She partnered with James Carrigan and Roger Ashby to found the company FormFormForm in 2005 and develop Sugru. She spent 8,000 hours in the lab developing the product, working with silicone scientists. She demonstrated an early product at Electric Picnic. She won a £35,000 grant from Nesta. They ran out of funding in 2008, and used social media and crowdfunding to raise enough money to buy machinery, develop packaging and design a website. They went on to secure £250,000 from Lacomp PLC in 2006. The product eventually launched in December 2009 and sold out within 6 hours. They were featured in Boing Boing and Wired. She named Sugru after the Irish word súgradh, which means play.

Sugru is sold in over 6,000 shops worldwide, and was named in 2010 Time magazine as one of the world's best inventions. She delivered a Ted Talk at TEDxDublin in 2012. Ní Dhulchaointigh was named as the Design Entrepreneur of the year by the London Design Festival in 2013. She launched Sugru in B&Q shops across the UK and Ireland using a YouTube video to tell their customers about their product.

By 2013, Sugru had been used on all seven continents. Ní Dhulchaointigh was selected by EY as one of their top entrepreneurs of the year. She was invited to give a keynote at 99U at the Lincoln Center for the Performing Arts. Her keynote, The Magic Is in The Process, discussed the six-year process from hmmm to eureka and wow!. They developed a foil handle for fencers with fencing equipment manufacturer Leon Paul. In 2014 Sugru was described by The Guardian as a wonder material. FormFormForm were estimated to turn over £3.6 million a year in 2016.

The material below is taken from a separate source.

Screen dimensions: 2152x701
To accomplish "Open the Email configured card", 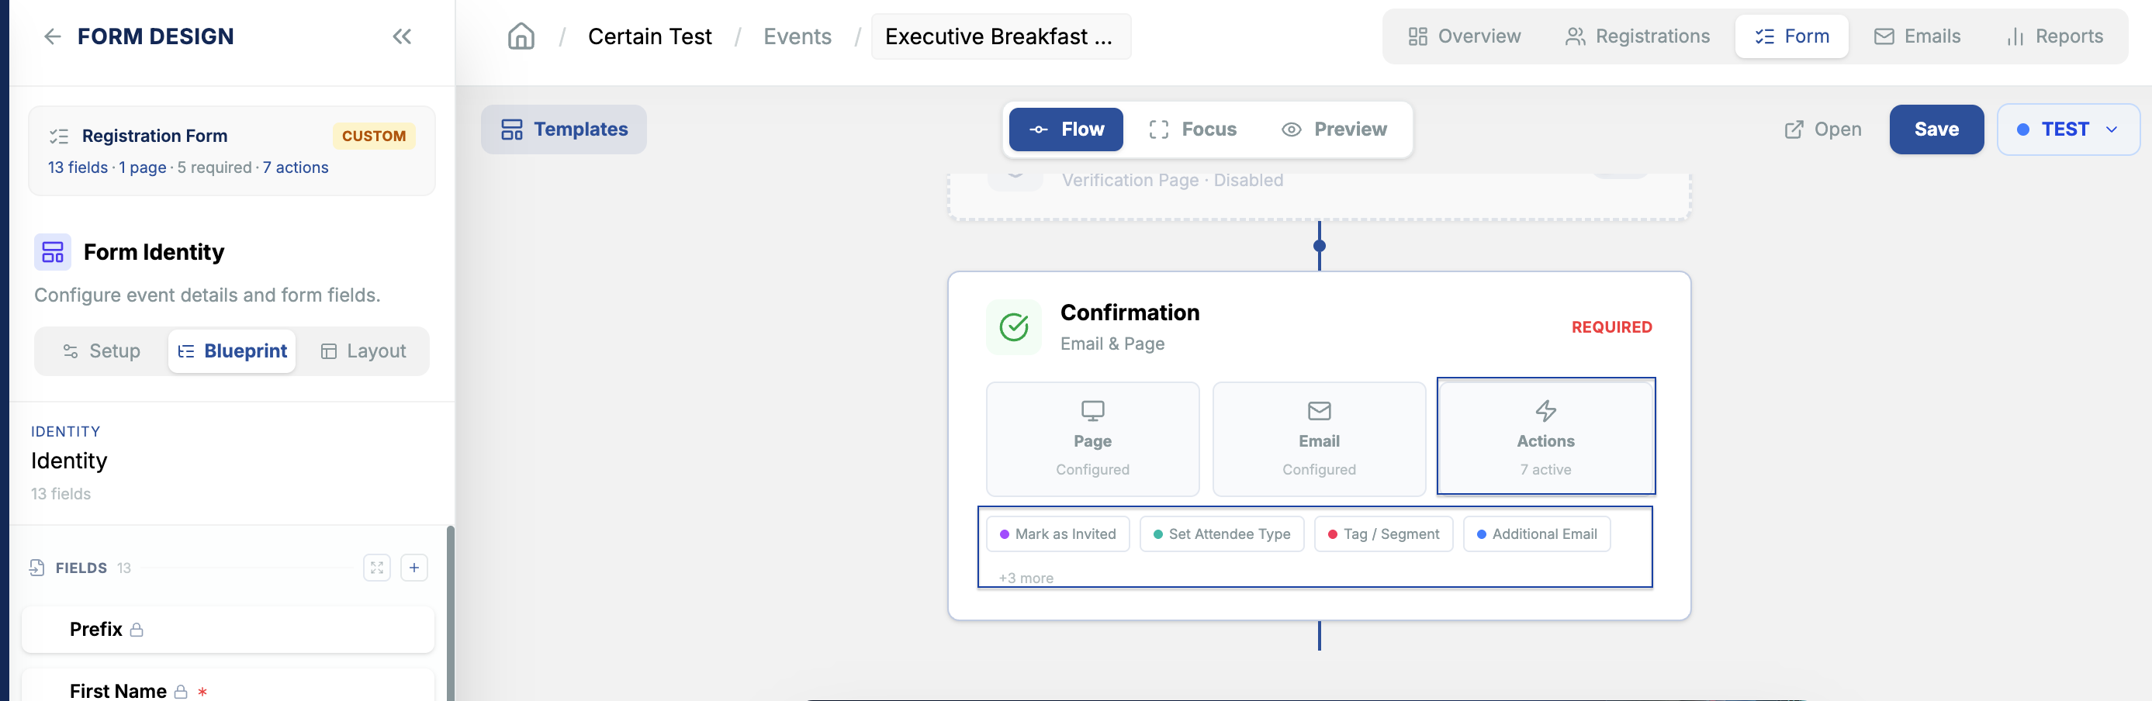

Ní Dhulchaointigh spoke at InspireFest in 2017, where she estimated that Sugru had been used to fix more than ten million items. They launched a Family-Safe formula that allows children to get involved with making. She won the 2018 European Inventor Award for Small and Medium Enterprises. She is the first Irish person to win a European Inventor Award in the history of the prize. The company sold to Tesa SE in 2018 for £7.6 million. She is part of the Awesome Foundation, who donate £1,000 into a different idea every month. From 2023, she has been a director on the board of the Irish home building non-profit Common Knowledge.